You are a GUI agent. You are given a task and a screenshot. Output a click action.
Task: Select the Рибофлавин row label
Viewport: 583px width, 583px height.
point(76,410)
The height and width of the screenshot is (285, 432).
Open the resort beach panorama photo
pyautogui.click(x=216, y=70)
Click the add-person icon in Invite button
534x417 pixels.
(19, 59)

######

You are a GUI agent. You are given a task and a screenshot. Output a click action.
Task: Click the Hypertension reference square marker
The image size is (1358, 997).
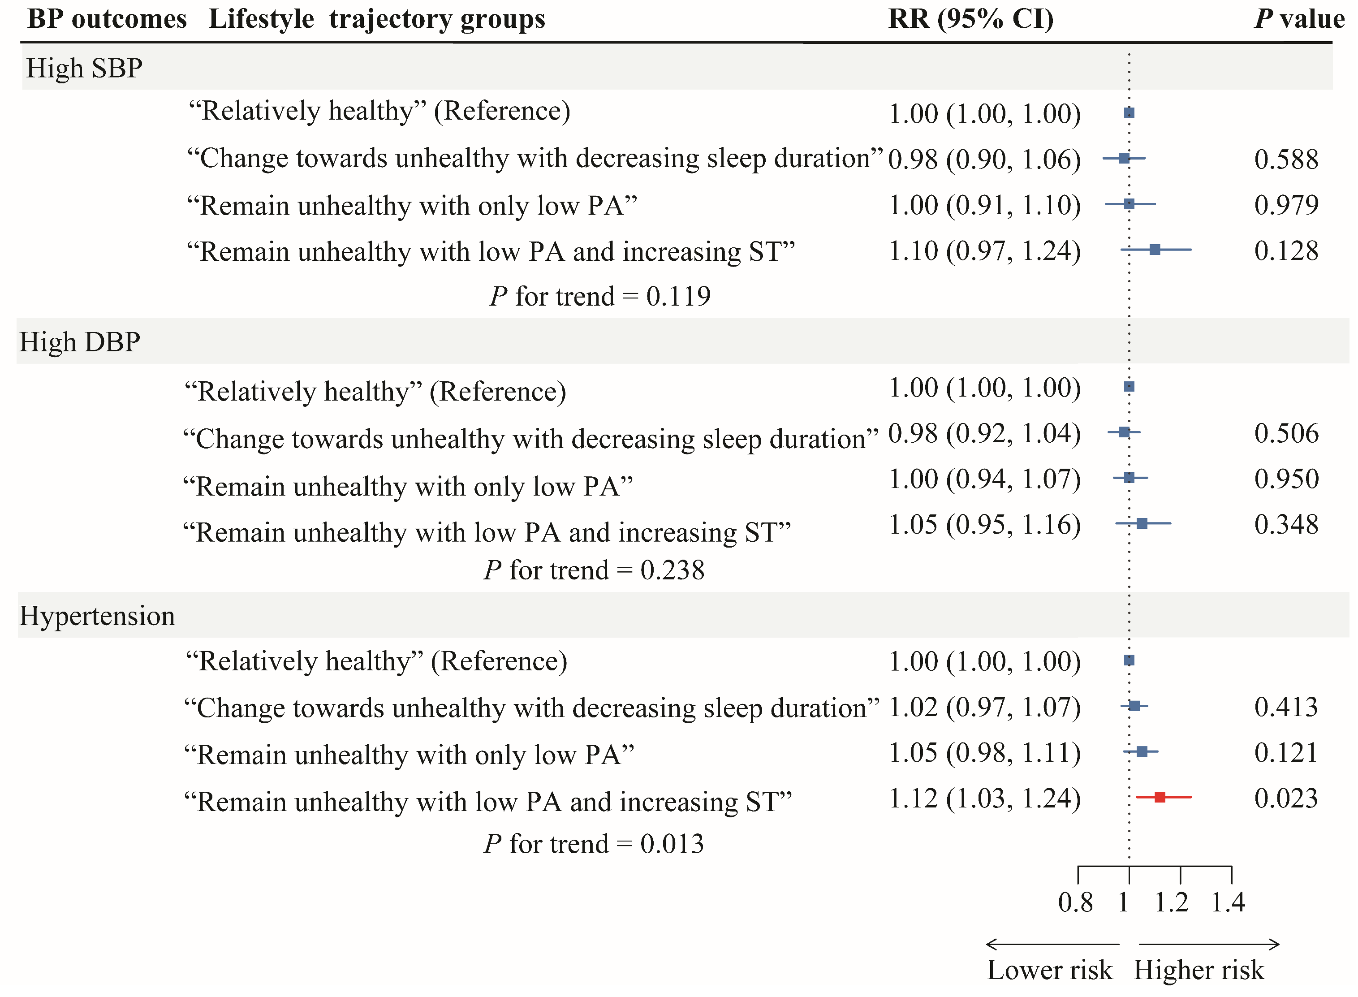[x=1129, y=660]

######

_What this task involves:_ Retype the portion of the data above that starts on the line with "Task: Select the Рибофлавин row label" and finishes on the line with "The height and", including both of those lines.

_Expected answer:_
Task: Select the Рибофлавин row label
Viewport: 583px width, 583px height.
point(76,410)
The height and width of the screenshot is (285, 432).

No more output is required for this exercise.